– Ты совсем за мировыми тенденциями не следишь, а еще журналист, – сказал он, отправляя в рот кружок огурца. – Сейчас идет борьба за экологию, а ты посуду пластиковую купила.
– Что же, надо было мамин сервиз везти? – пыталась пошутить Яна.
– Зачем сервиз? В магазинах куча бумажной одноразовой посуды. И удобно, и экологично. Вот! – Он поднял пакет с соком и демонстративно потряс им.
Девушка засмеялась.
– Что смешного? Я тебе дело говорю, – сказал Макс.

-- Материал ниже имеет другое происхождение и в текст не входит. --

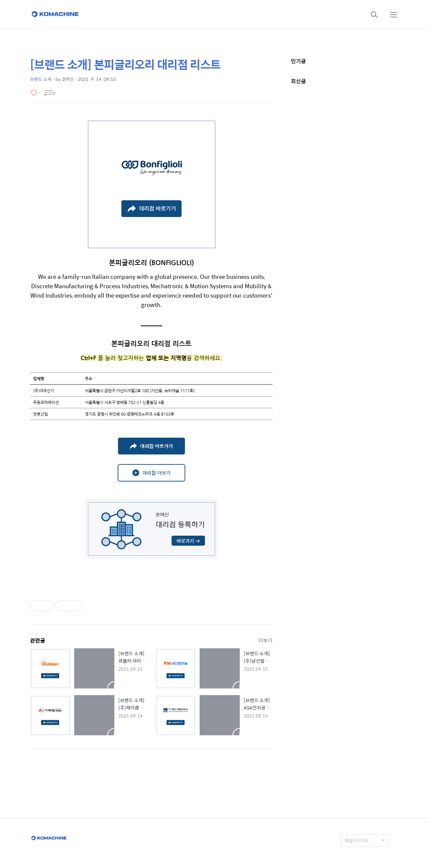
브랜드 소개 (40, 79)
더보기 (266, 640)
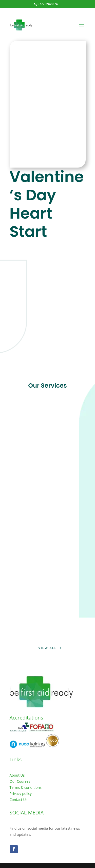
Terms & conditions (26, 787)
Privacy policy (21, 794)
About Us (17, 775)
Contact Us (18, 800)
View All (47, 648)
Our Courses (20, 781)
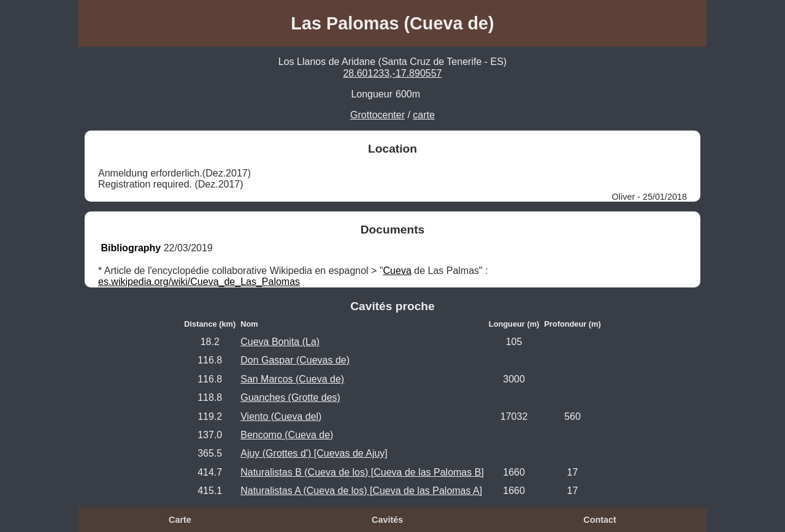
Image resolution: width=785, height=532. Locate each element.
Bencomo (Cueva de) (286, 435)
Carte (180, 520)
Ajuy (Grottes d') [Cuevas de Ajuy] (314, 453)
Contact (600, 520)
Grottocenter (377, 115)
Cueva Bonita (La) (280, 341)
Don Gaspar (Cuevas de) (295, 360)
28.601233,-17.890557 (392, 73)
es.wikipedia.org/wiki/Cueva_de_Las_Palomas (199, 281)
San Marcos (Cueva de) (292, 379)
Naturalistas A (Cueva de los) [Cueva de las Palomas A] (361, 490)
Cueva (397, 270)
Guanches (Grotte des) (290, 397)
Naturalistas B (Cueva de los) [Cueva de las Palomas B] (362, 472)
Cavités (387, 520)
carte (424, 115)
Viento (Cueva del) (281, 416)
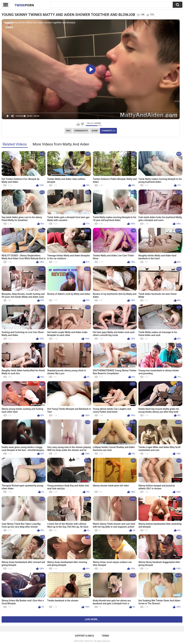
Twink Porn (89, 641)
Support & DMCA (85, 636)
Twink (24, 5)
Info (68, 130)
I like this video (78, 124)
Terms (105, 636)
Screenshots (81, 130)
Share (94, 130)
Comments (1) (108, 130)
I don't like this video (82, 124)
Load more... (92, 619)
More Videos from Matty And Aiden (61, 144)
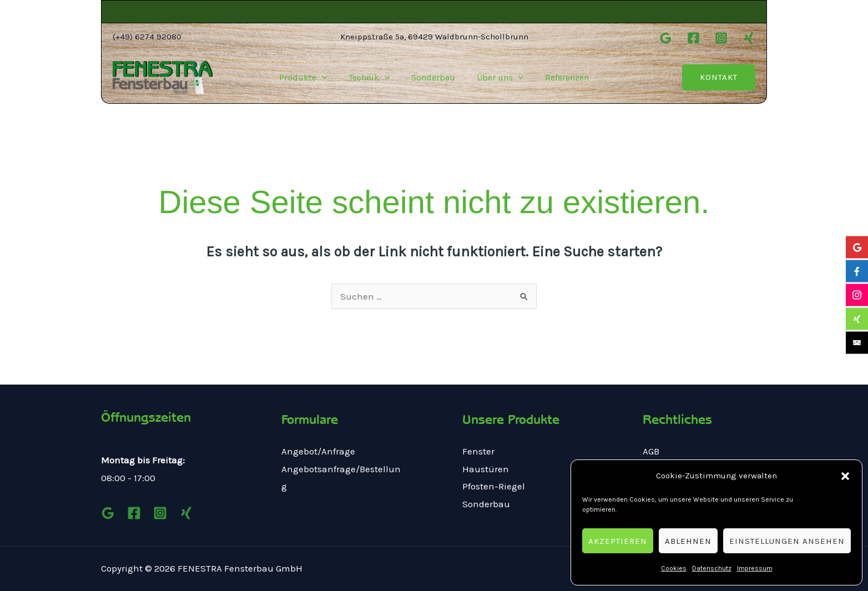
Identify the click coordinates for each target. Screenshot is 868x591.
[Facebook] (693, 38)
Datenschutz (711, 568)
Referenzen (559, 77)
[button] (845, 476)
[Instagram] (721, 38)
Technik (373, 78)
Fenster (478, 451)
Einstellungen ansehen (787, 541)
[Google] (665, 38)
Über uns (496, 78)
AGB (651, 451)
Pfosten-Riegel (493, 486)
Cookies (674, 568)
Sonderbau (433, 77)
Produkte (310, 78)
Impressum (755, 568)
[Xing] (749, 38)
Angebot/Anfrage (318, 451)
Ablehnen (688, 541)
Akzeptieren (618, 541)
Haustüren (486, 469)
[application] (329, 78)
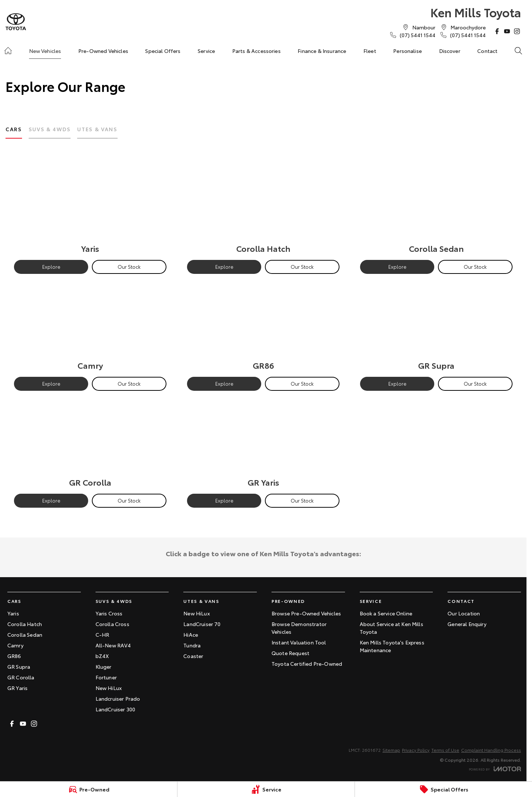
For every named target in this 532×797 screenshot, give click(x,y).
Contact (487, 51)
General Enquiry (467, 624)
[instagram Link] (517, 31)
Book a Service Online (386, 613)
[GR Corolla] (90, 444)
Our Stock (129, 267)
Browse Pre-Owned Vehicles (306, 613)
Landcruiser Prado (118, 698)
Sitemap (391, 750)
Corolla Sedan (25, 635)
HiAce (191, 635)
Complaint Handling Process (491, 750)
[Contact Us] (424, 27)
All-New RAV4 (113, 645)
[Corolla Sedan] (436, 210)
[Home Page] (16, 22)
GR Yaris (17, 688)
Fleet (370, 51)
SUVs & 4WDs (50, 129)
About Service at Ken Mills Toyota (391, 628)
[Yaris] (90, 210)
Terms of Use (445, 750)
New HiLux (108, 688)
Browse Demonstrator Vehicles (299, 628)
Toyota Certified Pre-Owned (307, 664)
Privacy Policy (416, 750)
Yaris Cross (109, 613)
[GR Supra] (436, 327)
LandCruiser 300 (115, 709)
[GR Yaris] (263, 444)
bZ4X (102, 656)
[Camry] (90, 327)
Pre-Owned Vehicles (103, 51)
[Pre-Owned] (89, 789)
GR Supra (19, 666)
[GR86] (263, 327)
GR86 (14, 656)
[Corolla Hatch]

Потом Яна лежала, положив голову на его колени, а он гладил ее непослушные, вечно торчащие в разные стороны короткие волосы. Мама одобряла Макса, она часто говорила, что за такого мужчину нужно держаться. И Яна сжимала его сильную руку в своей маленькой ладошке, боясь, что, если она ослабит хватку, этот волшебный день закончится.
Вечером, в сумерках, вернулись домой.
Макс сразу же отправился в душ, а Яна принялась разбирать вещи и включила телевизор для фона. Увиденное заставило ее остановиться и замереть перед экраном. Танки давили безоружных женщин, не пускавших боевую технику в свой город. Раньше Яне казалось, что все войны, революции и майданы случаются где-то на другой планете. Теперь она видела, что все это творится с людьми, которые говорят с ней на одном языке и живут совсем рядом. Политика всегда казалась ей назойливой дымовой завесой, которая мешает наслаждаться жизнью и создает множество проблем. Яна писала статьи о выставках, концертах, спектаклях – обо всем, что действительно ее увлекало, а новостную ленту листала, как страницы скучного журнала.
Телеканалы смаковали кадры с горящим в Одессе Домом профсоюзов, с начинающимися вооруженными столкновениями, с кричащими прямо в камеру людьми. Хрупкий, воздушный мир Яны получил серьезную пробоину и полетел вниз, рискуя разбиться.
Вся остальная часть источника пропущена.